Measure for Measure by William Shakespeare was written in 1603 or 1604.
The duke of Vienna leaves the city for a short while and puts Angelo in charge in his absence. Isabella, a novice nun, goes to plead with Angelo for the life of her brother, Claudio, who is accused of ‘fornication’. Angelo, taking advantage of the situation tries to blackmail Isabella into sleeping with him. But the Duke, who is observing everything in disguise, comes to the rescue. With his help the virtuous Isabella saves the life of her brother and keeps her honour intact.
Measure for Measure reads like a comedy but many think of it as a ‘problem’ play. I guess it may be classified as a problem play as it shows the rampant licentiousness and the appalling corruption of the rich.

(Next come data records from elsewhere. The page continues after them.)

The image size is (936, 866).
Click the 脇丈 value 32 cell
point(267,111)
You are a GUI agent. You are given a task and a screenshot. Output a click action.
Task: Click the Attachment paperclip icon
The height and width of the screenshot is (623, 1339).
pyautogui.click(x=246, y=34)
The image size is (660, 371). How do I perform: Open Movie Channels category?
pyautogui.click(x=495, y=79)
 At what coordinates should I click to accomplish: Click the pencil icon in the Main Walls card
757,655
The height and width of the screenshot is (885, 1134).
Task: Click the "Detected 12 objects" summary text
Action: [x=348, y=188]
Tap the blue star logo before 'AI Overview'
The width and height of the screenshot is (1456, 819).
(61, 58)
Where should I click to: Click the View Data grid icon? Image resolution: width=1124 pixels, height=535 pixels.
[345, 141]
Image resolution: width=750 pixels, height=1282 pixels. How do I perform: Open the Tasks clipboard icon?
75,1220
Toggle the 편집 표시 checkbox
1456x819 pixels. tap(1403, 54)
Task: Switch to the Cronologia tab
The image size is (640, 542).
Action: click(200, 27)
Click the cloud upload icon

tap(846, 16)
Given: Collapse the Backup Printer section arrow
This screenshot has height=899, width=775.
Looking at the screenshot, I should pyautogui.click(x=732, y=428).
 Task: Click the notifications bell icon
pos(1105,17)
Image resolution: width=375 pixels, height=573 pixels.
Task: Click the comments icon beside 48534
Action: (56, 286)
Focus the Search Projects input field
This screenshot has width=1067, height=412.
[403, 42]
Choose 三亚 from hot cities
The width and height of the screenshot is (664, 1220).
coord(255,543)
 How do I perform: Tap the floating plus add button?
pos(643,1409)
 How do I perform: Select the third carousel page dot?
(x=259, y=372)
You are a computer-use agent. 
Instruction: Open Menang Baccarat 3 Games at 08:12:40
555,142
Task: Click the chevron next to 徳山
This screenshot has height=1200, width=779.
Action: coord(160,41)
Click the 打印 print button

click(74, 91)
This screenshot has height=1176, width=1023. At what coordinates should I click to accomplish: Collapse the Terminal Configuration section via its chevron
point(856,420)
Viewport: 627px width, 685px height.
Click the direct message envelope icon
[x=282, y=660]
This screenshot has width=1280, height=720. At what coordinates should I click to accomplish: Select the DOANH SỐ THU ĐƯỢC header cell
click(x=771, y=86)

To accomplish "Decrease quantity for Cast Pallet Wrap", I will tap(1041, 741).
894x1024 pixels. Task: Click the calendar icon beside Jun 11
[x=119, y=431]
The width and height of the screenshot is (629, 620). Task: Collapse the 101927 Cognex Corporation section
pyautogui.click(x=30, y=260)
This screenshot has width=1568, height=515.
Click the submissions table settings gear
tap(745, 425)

The central theme of ‘illicit’ sex (even though by law at least both Claudio & Juliet and Angelo & Mariana are considered to be married) was unique for me. I have read many Classic plays where only ‘villains’ engage in ‘illicit’ sex. But in Measure for Measure Claudio & Juliet are not portrayed as immoral people or as villains. In fact a lot of later productions of Measure for Measure toned down these elements by showing everyone to be either secretly married or by showing Angelo as a good person who was only testing Isabella’s virtue.
This was one of my more unsettling reads by Shakespeare. Themes of debauchery, prostitution and corruption are not really fodder for comedy. Angelo’s abuse of power and the apparent helplessness of the common people when faced with this kind of corruption rings really true even today.
Overall, Measure for Measure is a good read but I will not call it light entertainment.